For starters, it was not originally designed to be one station.
"Originally designed to be three railroad stations under one roof to take care of three different kinds of traffic: The long distance incoming traffic, the long distance outgoing traffic and the suburban traffic." said John Belle of Beyer Blinder Belle Architects.
During the restoration in 1998, architect John Belle and his team devised a plan to reconnect those three circulation systems so they could work as one. Among their other projects was the creation of a second staircase in the main hall that was in the original plans but never built.
"It was not built because at that time, 1910, the building was being finished, there really was no place to go on the east side of the terminal. It was still tenements and slaughter houses, an undesirable place to be. So they saved some money by not building it. And we thought it was our mission to complete the thought that Whitney Warren had," said Frank Prial of Beyer Blinder Belle Architects.

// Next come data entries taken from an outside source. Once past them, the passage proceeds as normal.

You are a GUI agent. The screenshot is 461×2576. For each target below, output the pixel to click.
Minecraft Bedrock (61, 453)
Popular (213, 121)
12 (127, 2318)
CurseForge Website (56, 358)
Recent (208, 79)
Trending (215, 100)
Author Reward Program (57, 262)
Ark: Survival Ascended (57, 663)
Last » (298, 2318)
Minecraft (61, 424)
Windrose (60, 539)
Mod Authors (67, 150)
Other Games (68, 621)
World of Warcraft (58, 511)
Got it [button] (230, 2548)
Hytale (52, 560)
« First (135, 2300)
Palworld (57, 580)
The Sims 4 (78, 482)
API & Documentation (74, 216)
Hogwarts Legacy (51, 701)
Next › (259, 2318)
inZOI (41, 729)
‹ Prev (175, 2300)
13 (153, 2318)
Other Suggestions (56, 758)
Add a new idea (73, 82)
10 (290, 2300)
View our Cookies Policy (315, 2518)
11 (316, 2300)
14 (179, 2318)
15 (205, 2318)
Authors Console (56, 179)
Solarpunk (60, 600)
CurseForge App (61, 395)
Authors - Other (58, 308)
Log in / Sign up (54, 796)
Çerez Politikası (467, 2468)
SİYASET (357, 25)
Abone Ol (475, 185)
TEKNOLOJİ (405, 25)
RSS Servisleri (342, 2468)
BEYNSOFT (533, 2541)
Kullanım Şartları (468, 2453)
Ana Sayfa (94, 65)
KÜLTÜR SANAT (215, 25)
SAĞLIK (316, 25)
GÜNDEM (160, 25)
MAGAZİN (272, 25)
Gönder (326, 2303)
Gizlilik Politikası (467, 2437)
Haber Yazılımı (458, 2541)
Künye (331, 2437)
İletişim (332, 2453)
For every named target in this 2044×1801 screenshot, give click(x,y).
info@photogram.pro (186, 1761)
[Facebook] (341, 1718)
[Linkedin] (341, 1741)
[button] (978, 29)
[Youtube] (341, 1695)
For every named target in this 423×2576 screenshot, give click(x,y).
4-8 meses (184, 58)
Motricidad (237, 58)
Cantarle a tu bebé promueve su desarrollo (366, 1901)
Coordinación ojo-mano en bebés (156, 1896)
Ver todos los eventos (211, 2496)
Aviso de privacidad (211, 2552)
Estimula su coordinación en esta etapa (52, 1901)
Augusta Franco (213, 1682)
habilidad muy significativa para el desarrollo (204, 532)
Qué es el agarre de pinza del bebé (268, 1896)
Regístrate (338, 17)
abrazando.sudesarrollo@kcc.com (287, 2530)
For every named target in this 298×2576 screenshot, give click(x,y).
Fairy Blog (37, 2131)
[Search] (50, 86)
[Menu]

The original plans also called for a Beaux Arts-style tower above the station to serve as home to the railway companies. But with changing times and the increase popularity of the highway system and air travel, those plans were scrapped and years later a new tower was built above underscored by Pan American Airlines, now the Met Life building.
While the main building is on 42nd Street, many people do not realize Grand Central Terminal technically goes all the way up to 97th Street underground and it's those underground tracks that paved the way for Park Avenue.
"They covered over the railroad tracks and then leased or sold the air rights and those air spaces or air rights we’d sell is what we call midtown Manhattan," said Urban Historian Justin Ferate.
So, 100 years ago, when the architects designed one iconic building, they also put the future of a city on track.